> _Prompt_
Word for word, restate the lines from the top of the records below through the line with "Task: Go to the Home section", both included, with no pictures in the result.

[The data]

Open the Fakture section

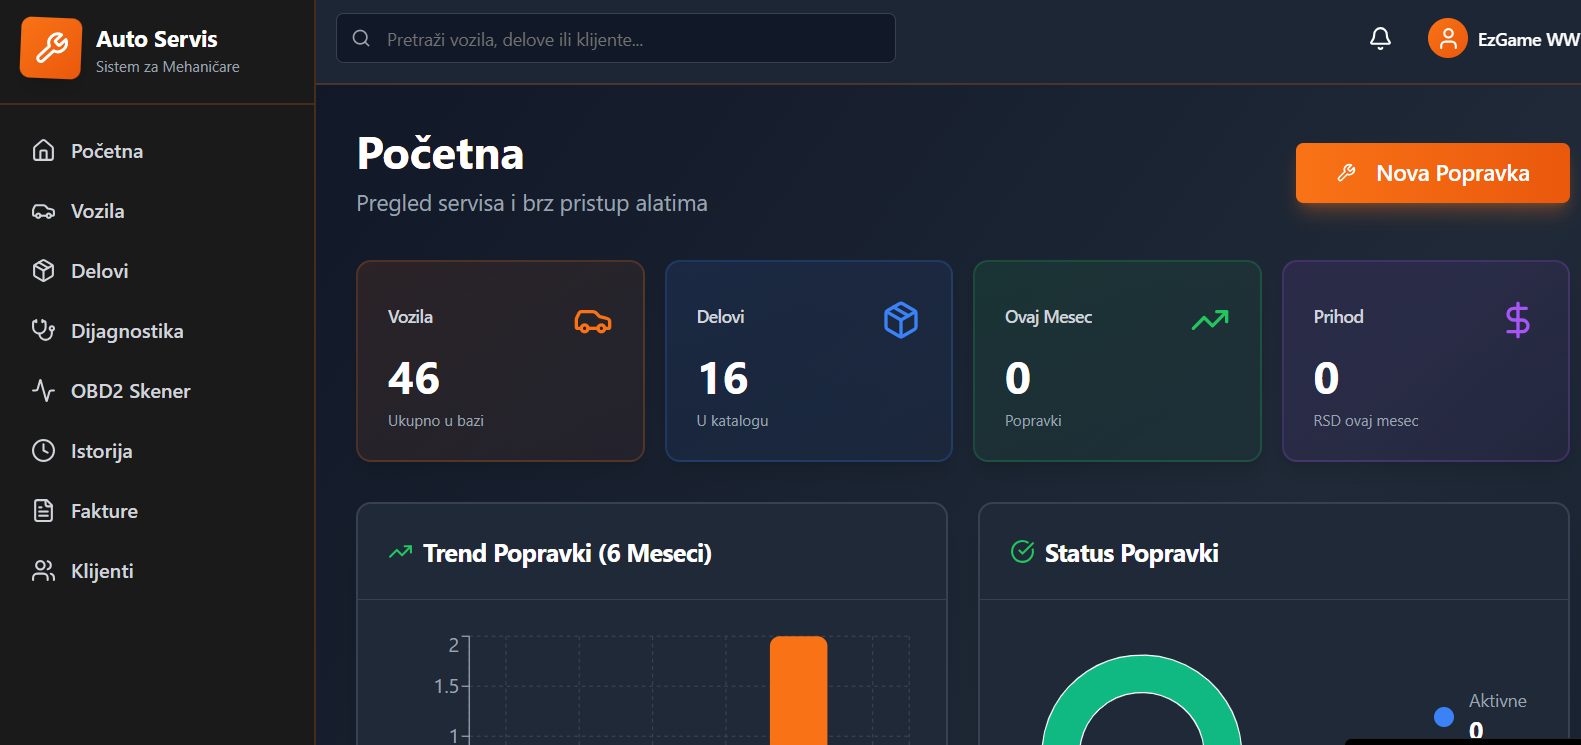pyautogui.click(x=104, y=511)
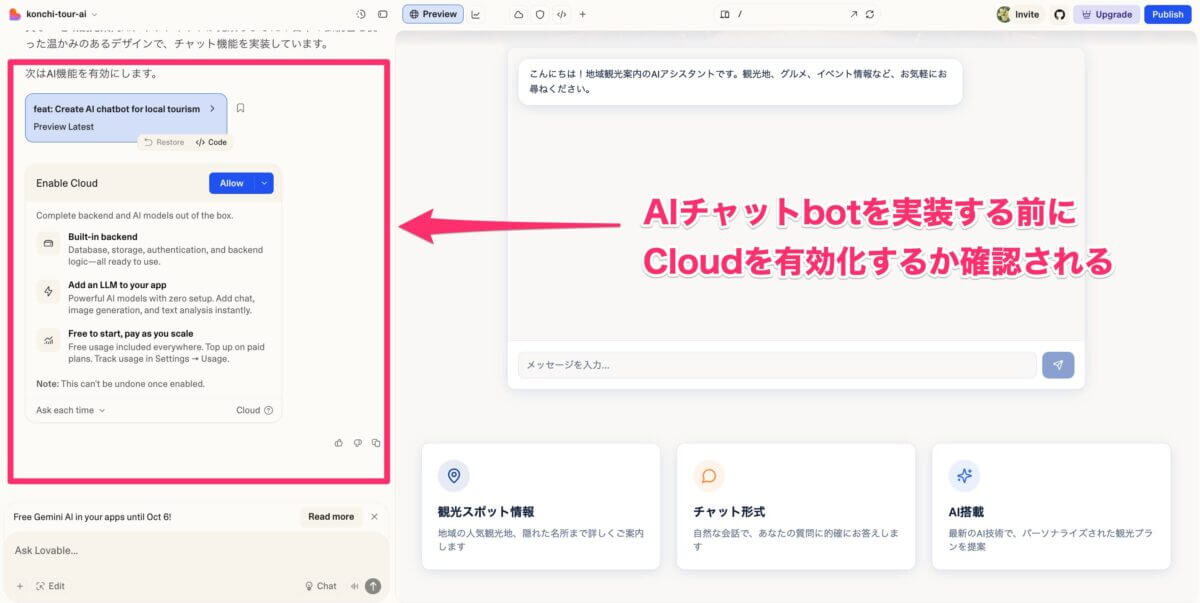
Task: Open the Allow button dropdown arrow
Action: pyautogui.click(x=264, y=183)
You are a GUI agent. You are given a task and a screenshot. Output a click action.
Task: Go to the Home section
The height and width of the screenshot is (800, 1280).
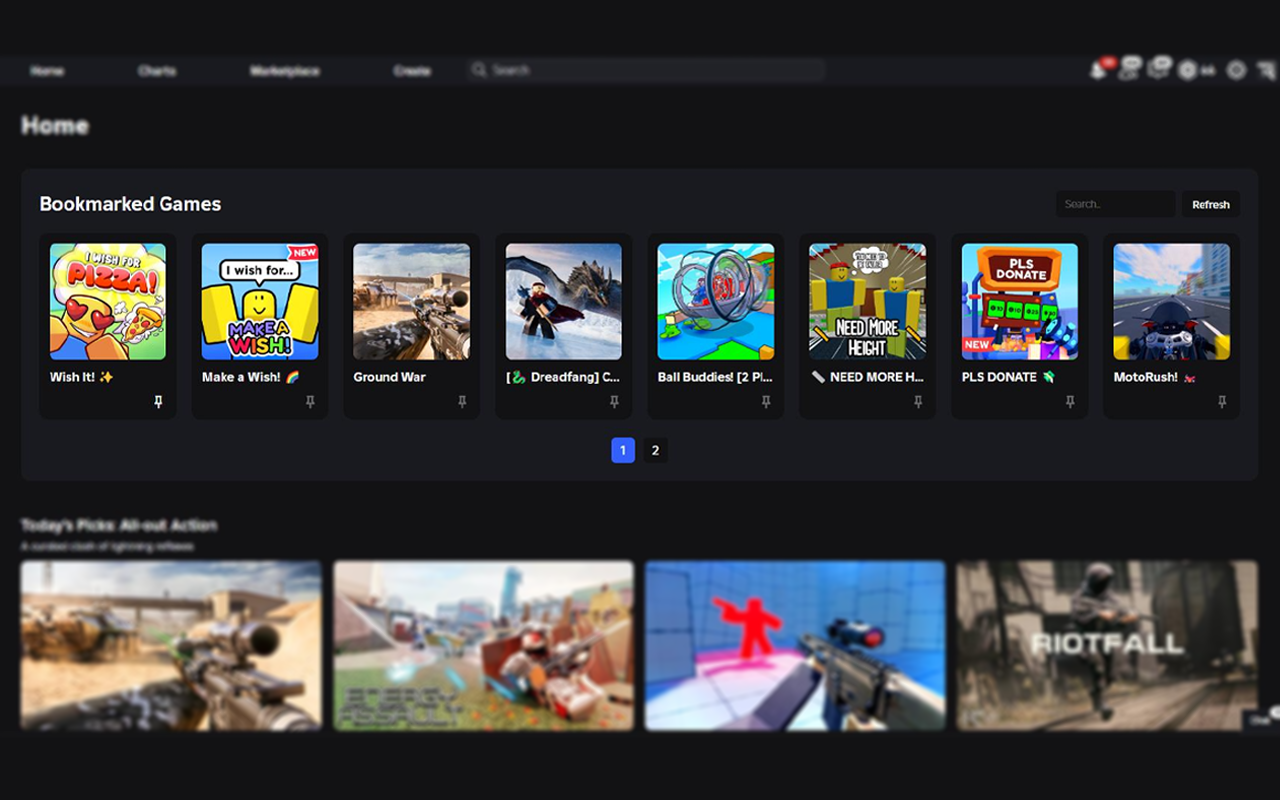tap(47, 71)
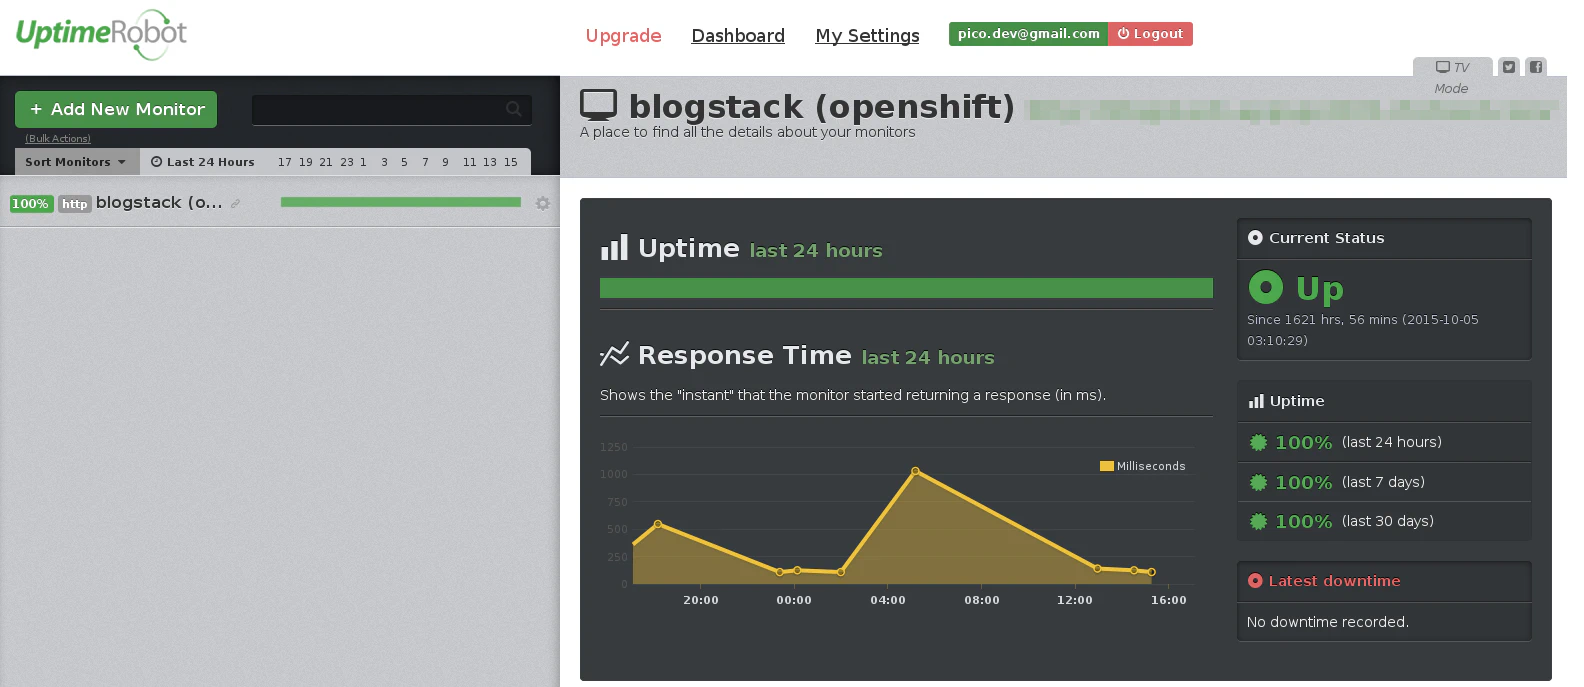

[/The data]

> _Exercise response_
Open the Fakture section

pyautogui.click(x=104, y=511)
Task: Open the Allow button dropdown arrow
Action: pyautogui.click(x=264, y=183)
You are a GUI agent. You are given a task and a screenshot. Output a click action.
Task: Go to the Home section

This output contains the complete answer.